Can Google Lure More Enterprises Inside Its Data Centers?
The company is doing all the right things to grow its enterprise cloud business, but there’s still a long way to go.
Google spent the better part of the week making the case to businesses that they’re better off not only moving out of their own data centers and into its cloud, but that its cloud was a better option than the clouds its biggest rivals in the market, Amazon and Microsoft, have built.
At a conference in San Francisco, the Alphabet subsidiary announced a myriad of new products across the public cloud services spectrum (from cloud infrastructure to office tools), rolled out a major cost cut for clients who commit to long-term cloud use, paraded several recently sold enterprise customers (including some heavyweights, such as Verizon and HSBC), cranked up its efforts to take its cloud services to market via partners, and touted the might of its global data center network.
Among all the players in the enterprise cloud space, Google is a very special case.

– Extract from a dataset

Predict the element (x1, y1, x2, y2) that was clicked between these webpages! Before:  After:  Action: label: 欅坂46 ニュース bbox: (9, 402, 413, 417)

While it probably has the world’s biggest and most powerful cloud, it didn’t build it to provide the kinds of services it now really wants to grow. The infrastructure was built to support its core business, which is essentially serving ads to users of its big free consumer services, such as search and YouTube.
It’s certainly easier to adopt an existing network of data centers for enterprise cloud than to build one from scratch, and the company has been doing that to the extent possible, but it doesn’t have data center footprint in all the locations a hyper-scale cloud provider needs to truly compete with the likes of Amazon Web Services and Microsoft Azure. The result is the company with the largest cloud in the world has a much smaller cloud than its two top competitors do to provide enterprise cloud services, although it’s pouring a lot of money to catch up on that front – about $10 billion a year – and adding new locations quickly.
See also: Google Expands Cloud Data Center Plans, Asserts Hardware, Connectivity Leadership
Additionally, because Google has largely been built around its online advertising business, it also lags behind the other heavyweights in the ability to sell to enterprises and assist them in deploying whatever it is they need deploying in its cloud. Microsoft has been in the enterprise IT space ever since the creation of enterprise IT, while a myriad of managed service providers and consultants have sprung up over the years to help companies use AWS. Google has been making progress there too, and the announcements of partner program expansion this week were its biggest step in that direction yet.
Another obvious thing that makes Google a special case is its unique and forward-looking approach to technology. It pioneered the hyper-scale data center design, from cooling and power infrastructure to servers and network switches. The company has been collaborating with Intel to customize every generation of Intel’s server processors to fit its needs for more than a decade, and was involved with the development of server chips built on Intel’s latest Skylake architecture from the start. It has already upgraded several of its cloud data centers with the new chips, and it will be a while before any other cloud provider or server vendor will be able to get their hands on the part.
Google has also been a major driving force in the rise of Deep Learning, a type of Artificial Intelligence, and has been ahead of others in terms of using Deep Learning in production for its consumer services. Now, Deep Learning is its core differentiation message in the enterprise cloud space. It wants companies to consume its Deep Learning technologies via APIs, as cloud services.
Today, Google is “the third horse in a two-horse race, but it could well become a three-horse race,” Michael Warrilow, VP at the market research firm Gartner, told Data Center Knowledge in an interview. “They’re doing all the right things.” The big challenge for Google is becoming more enterprise-friendly than it has been. “They’re enterprise-scale, but are they enterprise-friendly? And the answer is, that’s still a work in progress.”